—¡MUERA LA ROMANA!
—¡Sean quemadas sus entrañas en el pecho de Moloch!
—Quedará agradecido y nos infundirá nuevas fuerzas.
—¡Muera!, ¡muera! ¡Moloch quiere víctimas enemigas!
Un inmenso aullido, escapado de treinta o cuarenta mil pechos, que parecía el mugido de una gran marea cuando embiste, derriba los diques, cubrió por algunos instantes aquellas voces aisladas.
—¡Muera! ¡Con nuestros hijos!
Había cerrado la noche, pero parecía que sobre Cartago, la opulenta colonia fenicia que disputaba feroz, valerosamente a la poderosa Roma el dominio del mundo antiguo, resplandecían millares de pequeños soles.
A través de la inmensa avenida de Khamon, que dividía la ciudad en dos partes distintas, bordeada por maravillosas alamedas de soberbias palmeras, descendía una inmensa muchedumbre hacia el templo dedicado al terrible dios Moloch Baal, el dios representante del fuego maléfico: el rayo que incendia las mieses, los ardores del sol que esterilizan la llanura, y, para aplacar al cual, fenicios y cartagineses ofrecían entre sus brazos ardientes o en el antro monstruoso de su pecho sus hijos predilectos, para que se abrasaran vivos.
Eran millares y millares de mercaderes, de navegantes, de guerreros, de carpinteros, de alfareros, y fabricantes de estatuitas, de armas númidas, mauritanos, negros mercenarios y marineros de Tiro y de Arados, y bajaban en masas compactas desde la necrópolis, llevando un infinito número de astas de hierro en cuyo extremo ardían globos de algodón impregnados de materias resinosas que relampagueaban hasta deslumbrar.
Bajaban en confusión, en medio de manadas de elefantes gigantescos que llevaban a lomo torres de madera llenas de saeteras; de camellos, de asnos, de carros de guerra sobre los cuales se levantaban robustas catapultas, entre un estruendo ensordecedor de enormes odres furiosamente golpeados por negros gigantescos, de sheminith de ocho cuerdas, de kinnor que tenían diez, y de nevel, que a veces tenían quince.
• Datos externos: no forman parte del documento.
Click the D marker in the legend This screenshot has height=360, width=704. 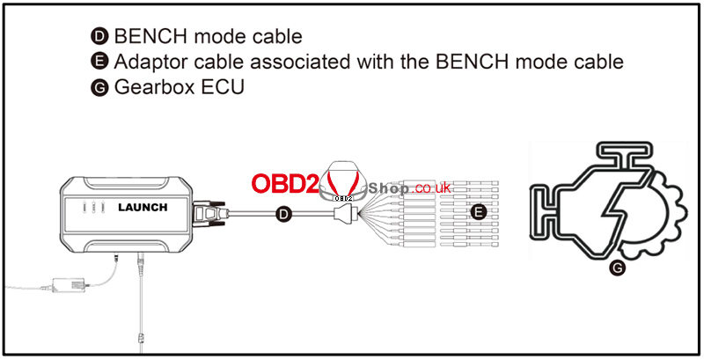click(x=98, y=37)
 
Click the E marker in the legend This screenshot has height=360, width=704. click(x=98, y=62)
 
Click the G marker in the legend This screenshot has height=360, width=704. click(x=98, y=88)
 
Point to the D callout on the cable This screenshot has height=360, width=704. click(x=283, y=212)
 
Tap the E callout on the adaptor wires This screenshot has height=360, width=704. click(x=478, y=212)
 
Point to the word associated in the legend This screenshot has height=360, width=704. click(x=309, y=62)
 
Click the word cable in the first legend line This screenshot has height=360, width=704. click(x=273, y=37)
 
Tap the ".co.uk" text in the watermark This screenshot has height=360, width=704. click(x=427, y=187)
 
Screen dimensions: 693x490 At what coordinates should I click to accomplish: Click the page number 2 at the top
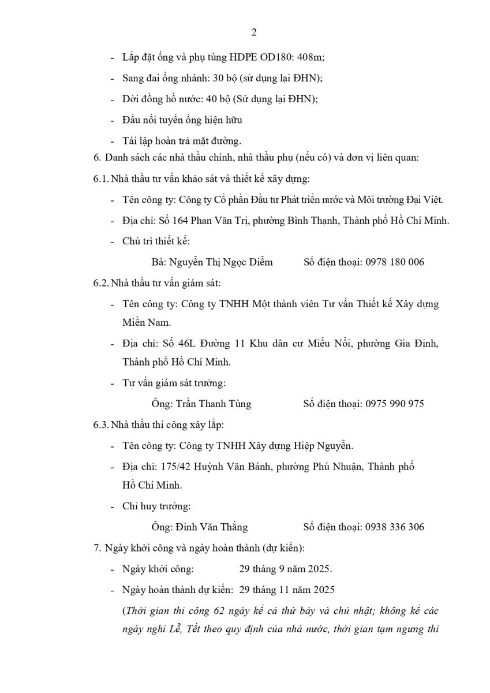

En medio de aquellas millaradas de personas pertenecientes a todos los estamentos sociales y que parecían presas de un verdadero furor, se abrían fatigosamente paso los sacerdotes de Baalshamin, el dios de los espacios celestes; de Baal Peor, el dios de los montes sagrados; de Baal Zebub, dios de la corrupción; de Astarté, la eterna divinidad del amor, la gran voluptuosa que Asia, patria antigua de los colonos cartagineses, había adorado desde los tiempos más antiguos y debía reinar más adelante, en virtud de su gracia omnipotente, sobre Grecia y sobre Roma con el nombre de Venus; de Tanit, que representaba para los cartagineses el sol, y de Melkart, que, con sus trabajos, mucho más prodigiosos que los de Hércules, era la encarnación de la fuerza del genio fenicio y al cual se atribuían los grandes descubrimientos, comenzando por la creación del alfabeto y de la navegación.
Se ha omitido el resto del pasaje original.